В силу этих обстоятельств друзья не слишком любили его, хотя его отзывчивость, его готовность помочь, его обширные знания и умеренное остроумие не вызывали сомнений. Да, нам не совсем повезло, что мы видим этого драчуна в самом начале нашего непростого пути, но зато в его компании мы встречаем трех прекрасных дев, причем прекрасны не только их лица и тела, но еще прекрасны их души, излучающие ароматы более тонкие и волнующие, чем духи, которым эти девушки отдавали предпочтение. К тому же эти три молодые женщины принадлежали к разным народам. Три страны, подарившие им жизнь и родной язык, словно бы приложили особое усилие, чтобы выпестовать существ, воплощающих в себе именно тот тип красоты, который мог послужить манифестацией их национальных идей.
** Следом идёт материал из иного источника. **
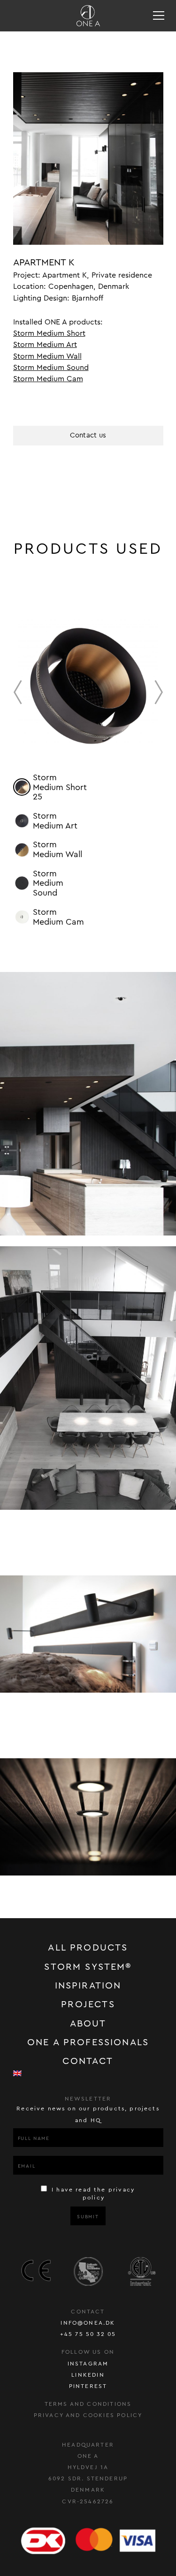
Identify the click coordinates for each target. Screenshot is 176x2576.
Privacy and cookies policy (88, 2415)
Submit (88, 2216)
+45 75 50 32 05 (88, 2334)
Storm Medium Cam (48, 379)
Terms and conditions (88, 2404)
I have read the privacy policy (92, 2193)
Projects (88, 2004)
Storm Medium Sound (51, 367)
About (88, 2023)
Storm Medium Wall (47, 356)
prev (18, 692)
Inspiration (88, 1985)
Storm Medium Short (49, 333)
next (159, 692)
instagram (88, 2363)
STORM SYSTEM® (87, 1967)
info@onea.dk (88, 2323)
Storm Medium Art (45, 344)
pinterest (88, 2386)
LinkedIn (87, 2375)
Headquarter (88, 2445)
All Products (88, 1947)
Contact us (88, 435)
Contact (87, 2061)
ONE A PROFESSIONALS (88, 2042)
Таким образом, они напоминали флаги своих стран, гордо развевающиеся на фоне синего неба. Но сейчас, выслушивая тираду Мельхиора о выражении «подвести под монастырь», эти три молодые женщины выглядели несколько смущенно и озабоченно.
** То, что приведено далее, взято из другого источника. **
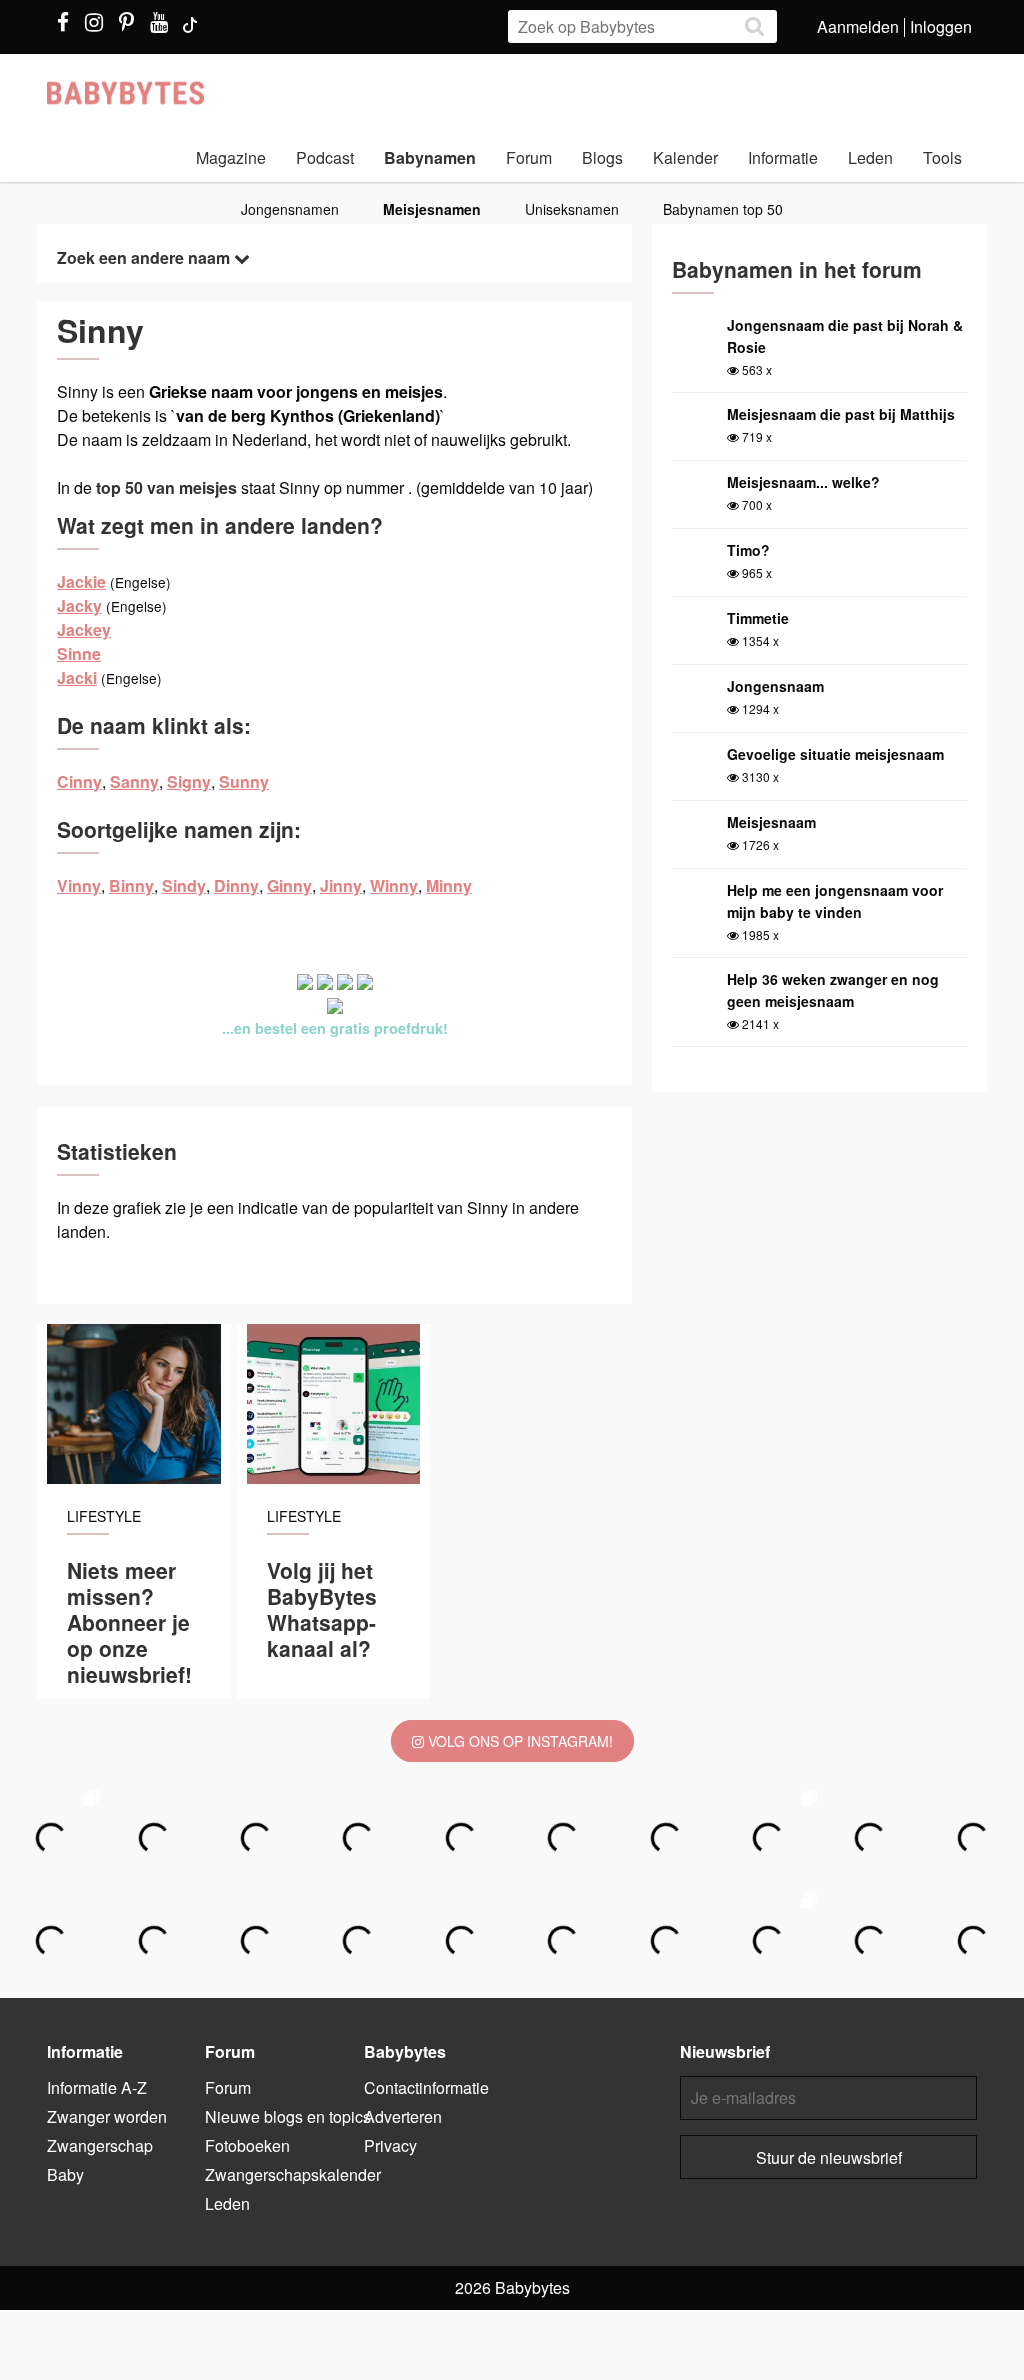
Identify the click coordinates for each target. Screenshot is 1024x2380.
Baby (65, 2174)
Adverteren (403, 2116)
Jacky (79, 605)
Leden (870, 157)
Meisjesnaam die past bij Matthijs (841, 414)
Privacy (390, 2145)
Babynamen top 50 (723, 209)
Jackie (81, 581)
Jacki (77, 677)
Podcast (325, 157)
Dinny (236, 885)
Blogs (602, 157)
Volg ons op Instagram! (518, 1741)
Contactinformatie (426, 2087)
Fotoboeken (247, 2145)
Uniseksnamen (572, 209)
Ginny (289, 885)
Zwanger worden (107, 2116)
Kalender (685, 157)
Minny (449, 885)
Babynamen (430, 157)
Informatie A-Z (97, 2087)
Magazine (231, 157)
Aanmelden (858, 26)
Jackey (84, 629)
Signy (189, 781)
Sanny (134, 781)
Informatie (783, 157)
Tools (942, 157)
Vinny (79, 885)
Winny (394, 885)
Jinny (341, 885)
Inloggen (941, 26)
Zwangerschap (100, 2145)
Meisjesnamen (432, 209)
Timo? (748, 550)
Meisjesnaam (771, 822)
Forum (529, 157)
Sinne (79, 653)
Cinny (79, 781)
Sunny (244, 781)
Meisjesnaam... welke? (803, 482)
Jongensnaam (775, 686)
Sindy (184, 885)
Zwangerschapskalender (293, 2174)
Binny (131, 885)
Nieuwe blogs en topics (288, 2116)
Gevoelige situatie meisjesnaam (835, 754)
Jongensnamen (290, 209)
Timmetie (758, 618)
Дело в том, что все они познакомились с Мельхиором утром этого самого дня и еще ничего не знали о его характере. Утром, разговорившись с ним в холле отеля, они подумали, что это вполне приличный и даже элегантный молодой человек, видимо, интеллектуал и кладезь знаний, влюбленный в историю городов. Мельхиор сообщил им такие неожиданные сведения о громоздившемся напротив их отеля соборе, что тот даже показался им пикантным, и они охотно приняли приглашение нового знакомого отужинать вместе в итальянском ресторанчике на набережной. Девушки явились на встречу, обойдясь без кокетливых опозданий. Точно вовремя явился и Мельхиор. Таким образом, они узрели его у входа в ресторан, но не успели они радостно приветствовать друг друга, как случилась одна из тех быстрых и редких драк, к которым Мельхиор привык, как люди привыкают к своему отражению в зеркале, но девушки к подобному оказались не готовы, и краткий эпизод, молниеносно превративший одежду Мельхиора в колыхающуюся рвань, поверг их в состояние шока. Тем более что на этот раз Мельхиор подрался не с мужчиной.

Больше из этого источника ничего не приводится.